A half seat doesn't nessicarily mean that you get out of the saddle with your seat, it means to shift your weight to the front of your pelvis and close your hip angle in preparation for a jump.
This is what a half seat SHOULD look like:









Last picture:
Better with your hands! they're up where they're supposed to be, but you still have an overly tight hold on the reins, especially if you just came from a jump. 
Again, you're pinching with your knees, and standing in the stirrups. You've gotten into the habit of a false half seat. 

From what I can tell, you rely way too much on the tack [specifically reins and stirrups] which probably also means your balance could be better. I really really strongly think you would benenfit from a lot of stirrupless riding, and riding on a lunge line without reins, so that your seat can be completely independent of the tack and aids. I honestly think you should polish yourself on the flat before you do much more jumping. You have a lottt of potential, and your horse is an a+ mover. I love the hind engagement that you get out of her, and she seems to be trying to round, but your tight rein hold does get in her way. She's vrey flashy, and I'm in love with her knee action. I think you should consider doing 3 day with her someday, because her movement seems very typey, and could get you some very nice scores in the dressage ring, with some polishing.

I would work a LOT more on pole work. Put like... a gajillion trot poles, and just work her over it. Practice lifting up her shoulders and really pushing her forward with your lower leg, because she's forehandy, and getting her a bit more on her rump, would give her a world of benefits on a jump course, or just over a set of poles. 

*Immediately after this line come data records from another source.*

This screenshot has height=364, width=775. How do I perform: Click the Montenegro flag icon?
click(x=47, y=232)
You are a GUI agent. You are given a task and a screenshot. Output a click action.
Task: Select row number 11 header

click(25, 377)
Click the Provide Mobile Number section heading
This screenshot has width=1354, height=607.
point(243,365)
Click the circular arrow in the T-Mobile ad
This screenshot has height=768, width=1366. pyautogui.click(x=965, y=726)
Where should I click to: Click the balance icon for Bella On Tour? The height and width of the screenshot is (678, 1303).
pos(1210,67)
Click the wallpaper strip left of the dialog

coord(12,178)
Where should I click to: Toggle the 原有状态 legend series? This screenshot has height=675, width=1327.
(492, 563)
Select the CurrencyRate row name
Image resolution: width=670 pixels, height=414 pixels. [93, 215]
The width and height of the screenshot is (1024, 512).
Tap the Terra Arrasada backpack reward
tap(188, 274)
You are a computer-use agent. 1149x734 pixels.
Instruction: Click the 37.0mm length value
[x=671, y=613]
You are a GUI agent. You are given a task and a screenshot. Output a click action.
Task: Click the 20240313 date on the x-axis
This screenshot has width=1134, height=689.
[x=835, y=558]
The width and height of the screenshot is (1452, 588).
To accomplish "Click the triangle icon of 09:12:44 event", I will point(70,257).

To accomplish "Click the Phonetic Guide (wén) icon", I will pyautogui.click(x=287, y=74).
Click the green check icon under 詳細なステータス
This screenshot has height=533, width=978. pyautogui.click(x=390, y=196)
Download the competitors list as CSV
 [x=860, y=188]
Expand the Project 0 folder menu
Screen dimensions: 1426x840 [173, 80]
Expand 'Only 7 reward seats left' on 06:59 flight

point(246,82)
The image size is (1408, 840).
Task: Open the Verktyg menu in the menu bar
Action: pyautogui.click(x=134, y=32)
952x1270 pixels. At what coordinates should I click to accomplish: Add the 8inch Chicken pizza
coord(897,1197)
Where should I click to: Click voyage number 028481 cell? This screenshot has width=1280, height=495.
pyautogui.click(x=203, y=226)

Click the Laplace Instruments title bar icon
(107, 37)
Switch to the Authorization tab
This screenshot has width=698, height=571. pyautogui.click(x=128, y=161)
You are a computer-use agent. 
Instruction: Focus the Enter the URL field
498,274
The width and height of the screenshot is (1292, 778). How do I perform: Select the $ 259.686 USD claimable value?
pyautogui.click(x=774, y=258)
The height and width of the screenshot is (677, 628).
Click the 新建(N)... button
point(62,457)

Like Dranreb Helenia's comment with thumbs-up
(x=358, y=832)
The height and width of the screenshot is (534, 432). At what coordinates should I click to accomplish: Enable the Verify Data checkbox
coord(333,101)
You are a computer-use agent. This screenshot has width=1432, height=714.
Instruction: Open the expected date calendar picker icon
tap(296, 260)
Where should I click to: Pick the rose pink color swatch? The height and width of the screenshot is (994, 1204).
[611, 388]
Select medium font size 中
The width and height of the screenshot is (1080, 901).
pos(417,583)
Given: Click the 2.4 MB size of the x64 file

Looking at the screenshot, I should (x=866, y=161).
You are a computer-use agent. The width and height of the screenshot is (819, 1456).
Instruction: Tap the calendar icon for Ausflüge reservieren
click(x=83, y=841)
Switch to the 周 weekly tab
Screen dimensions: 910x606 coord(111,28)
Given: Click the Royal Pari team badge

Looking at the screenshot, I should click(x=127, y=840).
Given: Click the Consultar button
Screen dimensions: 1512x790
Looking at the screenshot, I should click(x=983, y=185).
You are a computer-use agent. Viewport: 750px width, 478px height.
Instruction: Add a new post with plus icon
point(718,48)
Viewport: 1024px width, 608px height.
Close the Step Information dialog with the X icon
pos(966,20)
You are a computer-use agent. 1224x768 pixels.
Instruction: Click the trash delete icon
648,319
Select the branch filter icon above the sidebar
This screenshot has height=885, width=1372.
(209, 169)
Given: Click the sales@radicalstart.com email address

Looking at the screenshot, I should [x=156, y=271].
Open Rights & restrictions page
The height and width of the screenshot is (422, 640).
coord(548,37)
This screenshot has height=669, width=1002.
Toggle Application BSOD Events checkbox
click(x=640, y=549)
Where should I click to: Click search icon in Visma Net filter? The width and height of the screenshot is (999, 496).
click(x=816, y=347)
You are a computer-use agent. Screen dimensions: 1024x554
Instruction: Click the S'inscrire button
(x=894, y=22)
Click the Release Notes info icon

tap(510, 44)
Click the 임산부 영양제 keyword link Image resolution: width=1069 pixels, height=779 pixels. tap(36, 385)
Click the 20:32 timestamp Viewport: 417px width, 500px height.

From doing all of this, I assure you, you'll both become better athletes, and more competitive in your sport.

Hope I helped :]


----------



## saraequestrian (Dec 4, 2007)

awesome critique! thankss. 
the gaping of the mouth thing was actually her chewing on the bit. As you can see, I'm posting up, and I never have a hold of her face when I'm in the "up" position. My trainer forbids me . I agree with you about the tight hold though, I have a bad habit about that when she's hyper :lol: and we're working on it. The good news is she's only in a french link snaffle 

I've been thinking about 3 day A LOT. She has shown so much athleticism and heart towards cross country. I really want to start her over hunters for the training for about a year. I want her to be able to do a course with a relaxed frame and a slow pace. That way, if I do have to sell her, anybody (well, almost :lol would be able to ride her. Then, I want to move up to dressage, jumpers, xc. 

this was an off day for us, I'll try to get better ones of us on a normal day. Because we really don't look like this all the time


----------



## idance0nhooves (Aug 19, 2008)

oooooooh. I have a suggestion if she ever decides she doesn't like her bit anymore [lol, this is COMPLETELY random].
but... try her in a sprenger KK Ultra loose ring french link snaffle. Gah. They're amazing, haha. I though I would share that.


----------



## saraequestrian (Dec 4, 2007)

really? 
I might have to try it :lol:


----------



## idance0nhooves (Aug 19, 2008)

Mhmmm. My horse is one of the most bit sensitive horses I've ever known. We had to change bits out like ever 3 months or so, because she'd be doing fine in it, and all of a sudden, start freaking out, and rearing and spazzing out when you'd touch her in the mouth. Since I put the KK in her mouth, she's very calm, very flexible and supple through her topline, and reaches for the bit. I love that thing, it's the only bit I'll ever use XD


----------



## jeezitsjacki (Aug 3, 2007)

I think everything i would say was covered, but I just wanted to add on to the bit. I have the same KK bit and I also love it! It works really well


----------



## hunterchick24 (Jun 1, 2008)

OK i have a little to say if you dont mind and if any of it comes across rude I am so sorry i do not at all mean it in a mean way. Heres what i see first.. GET OFF HER FACE, You are pulling quiet hard on her face and you can see it in yours arms. entire seat and her mouth. Pulling or even sea sawing which u are doing does not fix a horse it just adventually agrivates them to no extent after a long period of time (over a year). When u ride in every photo about u are riding with your hand either in your... or by your knees or her shoulders. this does not fix a horse it breaks your striaght line to the horses mouth and it ruins your seat. I ride alot of babies and my horse is very strong and even then i never ride with that much rien because you end up going into a pulling match which they always win. also you can make a horses mouth very rough and if you constantly do it u dont not fix anything because they are so use to it has NO impact. I would raise your hands to about 3 inches above your palmal close to her mane and work from there. also if u what the olympics or any professional horse back rider not a single one has there hands lower then there palmal because you can not atteve anything there. Your horse is GEORGOUS and you are a great rider. I would try pushing her foward with your leg and then hold steady with your hand until she gives in her head and you will feel it and the minute she does i would GIVE to her with your leg and hand. That is her reward, AND soon all you will have to do is use a little leg and she will know and even if she is strong then thats good u can chanle her energy. TRUST ME I RIDE THE ENERGIZER HORSE!!! lol its good to practice this alot in a 40 meter circle working on bending and giving to you and I am telling u that it will work,.. Trust me my horse is a professionaly trainer showmanship and western horse for quarter horse but when he didnt make it in the circut for worlds I got him and I turned him english and i feel i put that energy in him that he wasnt aloud to use when he was younger adn I ma telling u he is a hand full i am not exagerating. BUt all in al i know i am talking alot! but i feel u and your horse are amazing and will be and are a beautiful team! Good luck in the future!


----------



## reininfool15 (Aug 3, 2008)

yeah she/he seams a little fussy in the bridle but if that was just that it is fine. if i were you i would just work on bending and loosing up in the shoulder. he/she is a nice mover. I love your JUMPS THEY ARE AWESOME. i have crappy jumps i mean they work but the just are not like cool colors or anything my horse is half blind tho...Litteraly so it doesnt matter much to her lol. but yalll look to be doing great i love your horse.


----------